The Des Moines Register (link no longer available)
by Phillip Brasher, Register Washington Bureau

Facing sky-high crop prices, some in the organic food industry are borrowing an idea from their conventional counterparts.

CROPP Cooperative, best known for Organic Valley milk, seeks organic grain growers willing to sign three-year contracts to supply feed to the La Farge, Wis.-based co-op’s livestock farms.

Such vertical integration is common in the conventional meat industry and parts of the organic business, but it runs counter to the independent spirit of many organic farmers. The tight supplies and soaring cost of organic corn and soybeans is forcing the Organic Valley cooperative to try to lock in feed supplies. The co-op has 1,200 farms that produce milk, meat and eggs.

“We are hoping that we can develop a marketing model that begins to provide some stability” for farmers, said Lowell Rheinheimer, farm resources manager for the cooperative.

A leading organic grain trader, Lynn Clarkson, said organic grain farmers have long resisted contracting their crops, feeling they can make more money on the open market, and he’s skeptical that will change. Instead, Clarkson, president of Clarkson Grain Co. of Cerro Gordo, Ill., said more outside investors will move into the industry, buy organic grain farms and make long-term supply contracts with livestock producers.

It’s not just smaller producers that are being squeezed. Officials with dairy giant Dean Foods, producer of Horizon organic milk, said feed costs are “pressuring organic farm profitability.”

Organic products are one of the fastest-growing segments of the food industry. Sales of organic food totaled almost $17 billion in 2006, or nearly 3 percent of overall food sales, according to the Organic Trade Association. But production of the grain and soybeans needed for organic livestock has failed to keep up with the demand for milk and meat.

Organic soybeans were selling for more than $25 a bushel on average in the upper Midwest in mid-March, about double the price of a year earlier, according to Department of Agriculture data. Organic corn prices were averaging just less than $10 a bushel, up from about $6.50 a year ago.

Soybeans in particular “are in extremely short supply,” said Jerry Beachy, a farmer near Iowa City who needs soybean meal for his 7,000 laying hens. Meal that used to cost $400 a ton now runs $1,000 a ton, he said.

Beachy and his family also milk 30 cows but raise the feed they need on 87 ares of rented land. Increases in egg prices have helped cover the higher feed costs, Beachy said.

But the feed prices have discouraged other growers from getting into organic egg production, said Lyndon Hershberger, processing manager for Farmers Hen House, which buys eggs from farmers and distributes them to stores nationwide from nearby Kalona.

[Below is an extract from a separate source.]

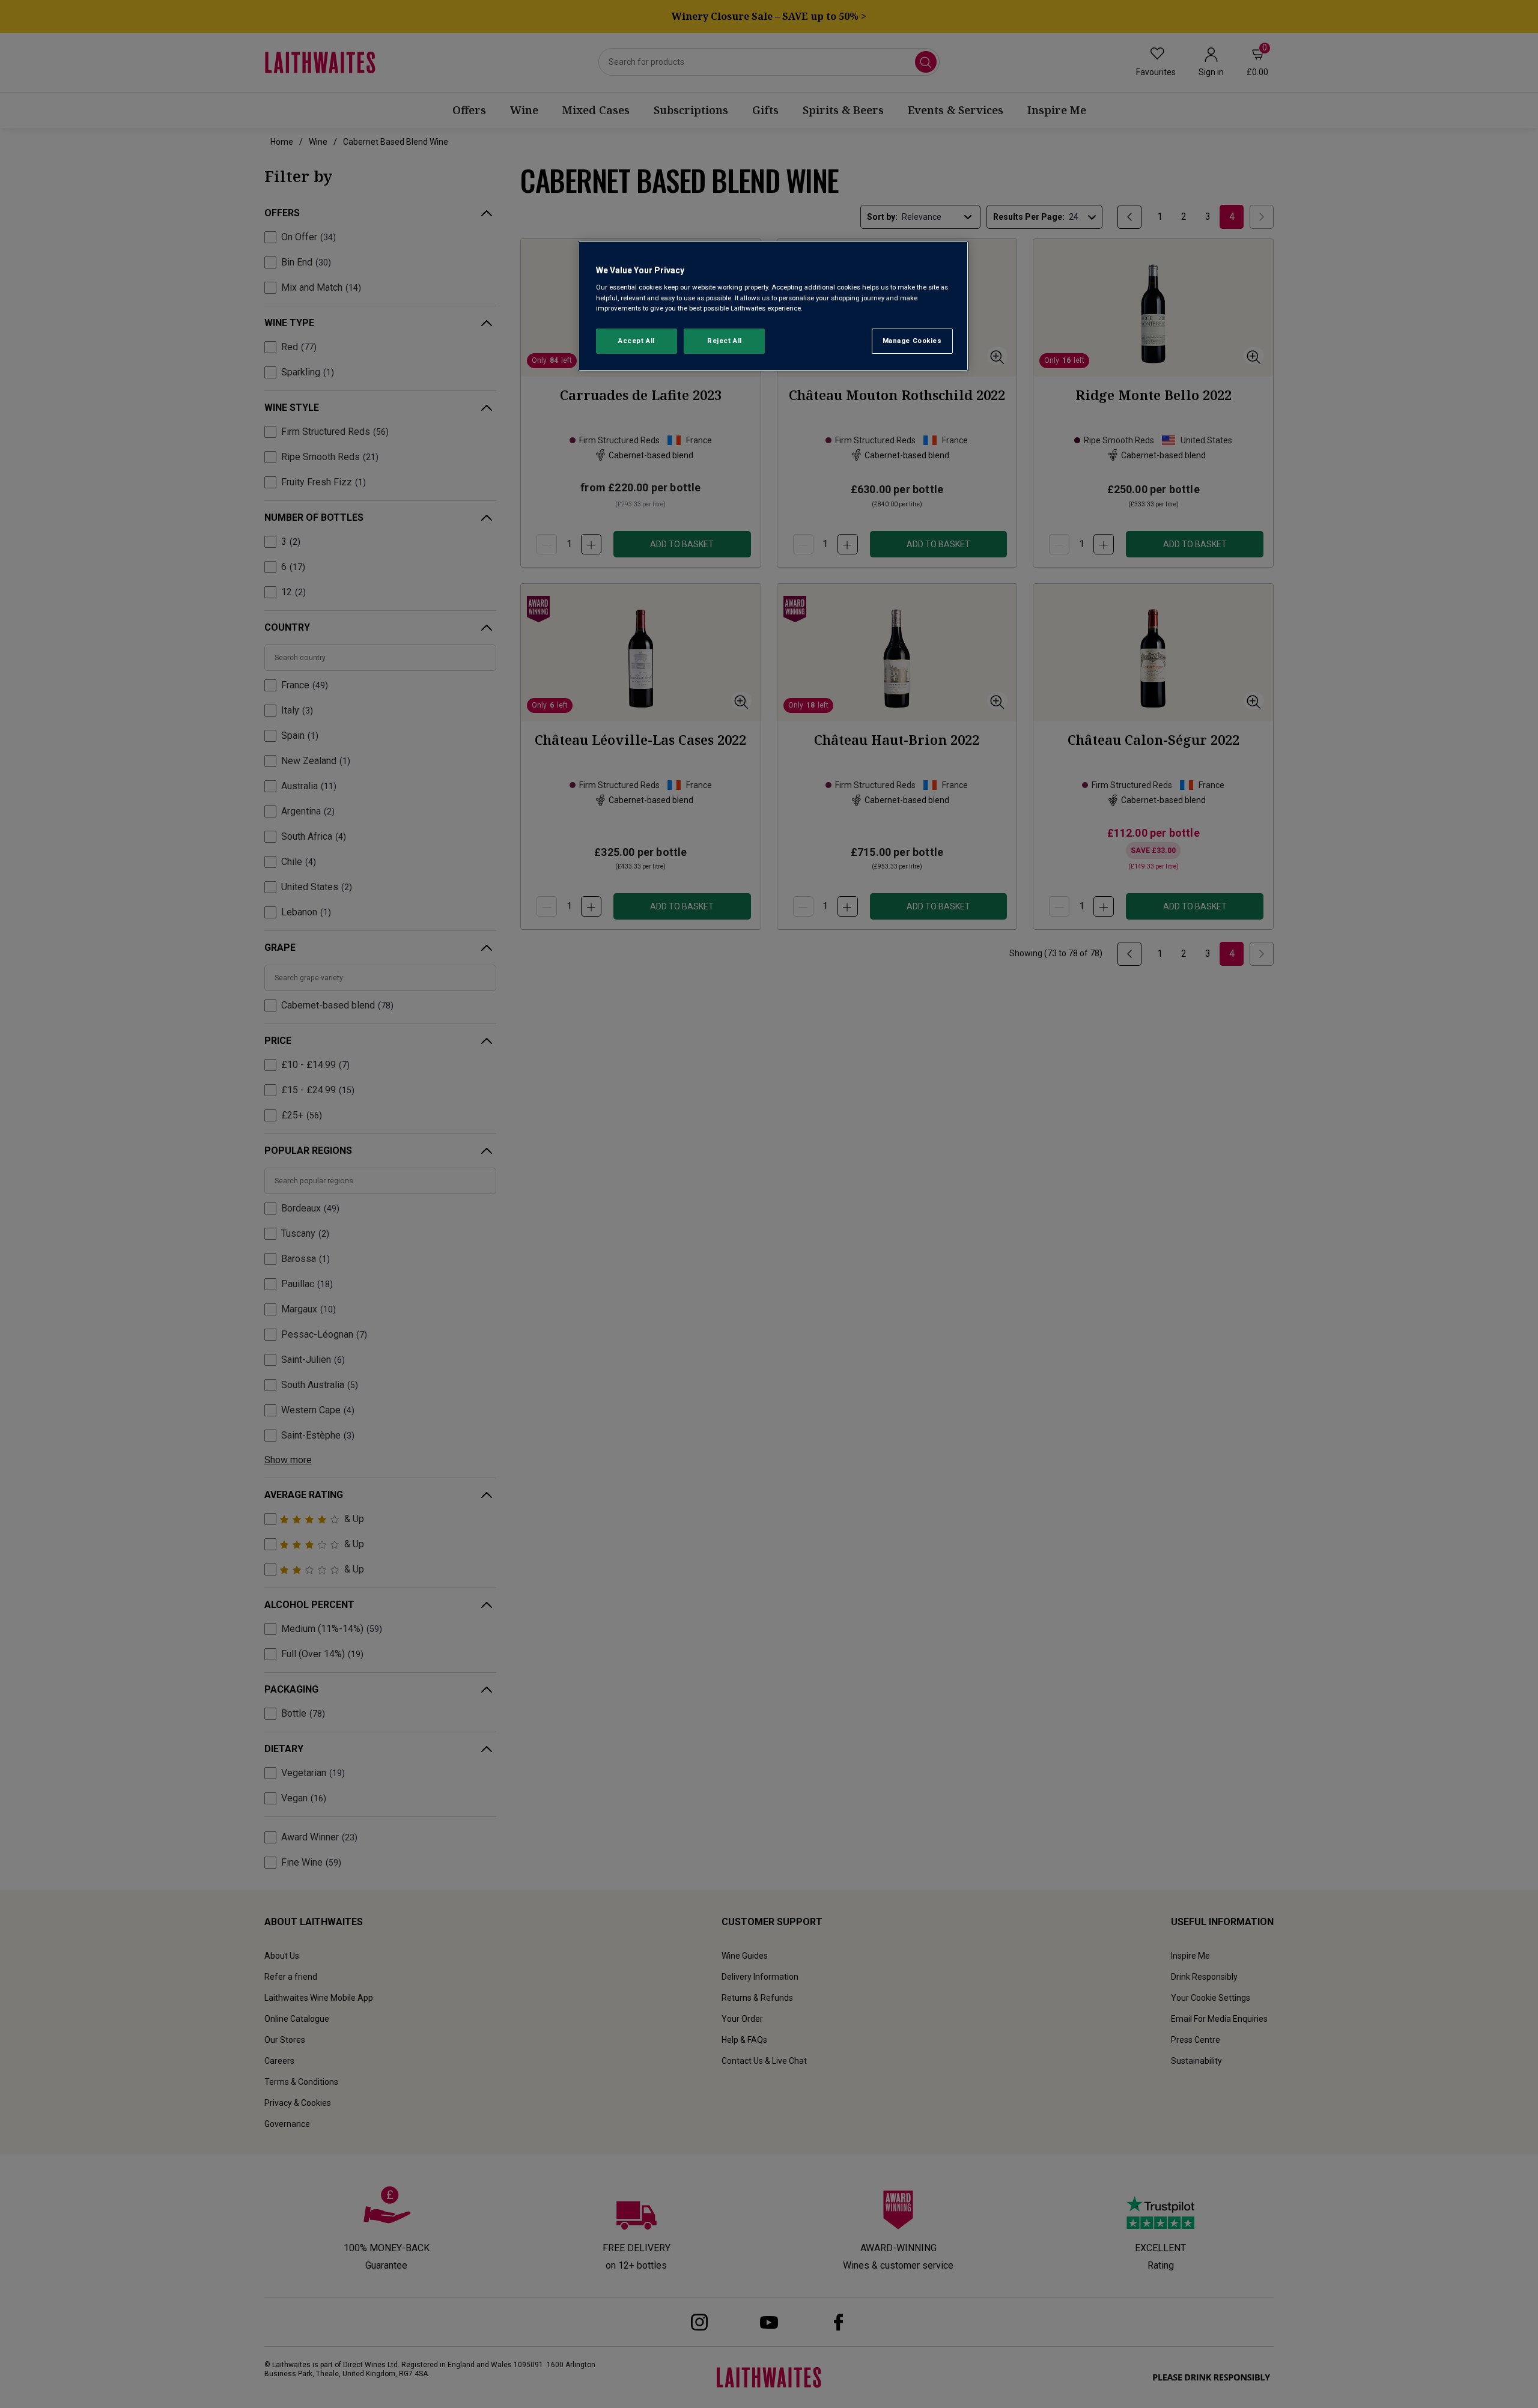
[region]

Farmers who sign contracts with the Organic Valley program will be offered base prices for the crops based on their locations.

In Iowa, the co-op’s floor price for corn will be $7.50 a bushel. Soybeans would get $17 a bushel; barley, $6.75 a bushel. While those prices are lower than the spot market, the idea is to guarantee a minimum return for at least some of their crops.

“I think somehow we’re going to have to get integrated from the seed to the consumer’s mouth or we’re not going to stay afloat,” said Steve Hickenbottom, an organic grain grower near Fairfield who has been working with the Organic Valley cooperative in developing its contracting plan. “That’s where our ag economy is going.”

But he acknowledged the system would cut out “a lot of the free enterprise and competition, to some degree.” He said consumers will have to pay more for organic products to make it economical for farmers to produce the food. The problem for livestock producers, he said, is that they borrowed money to start their operations based on paying about $4 a bushel for corn.

“Suddenly, this doesn’t add up anymore,” he said.

Industry officials say getting more farmers to convert to organic production is proving more difficult than ever now that conventional farmers are enjoying historically high corn and soybean prices.

When growers make a profit from conventional commodities, they have little incentive to convert their farms. Moreover, during the three-year transition period required to become certified as organic, they not only can’t use synthetic chemicals but also can’t get organic prices for their production.

“It’s fair to say that anyone who has an eye on organic … but has been sitting on the fence, that these kind of conventional prices have not assisted them into wanting to go organic,” said Maury Wills, who runs the organic program at the Iowa Department of Agriculture and Land Stewardship.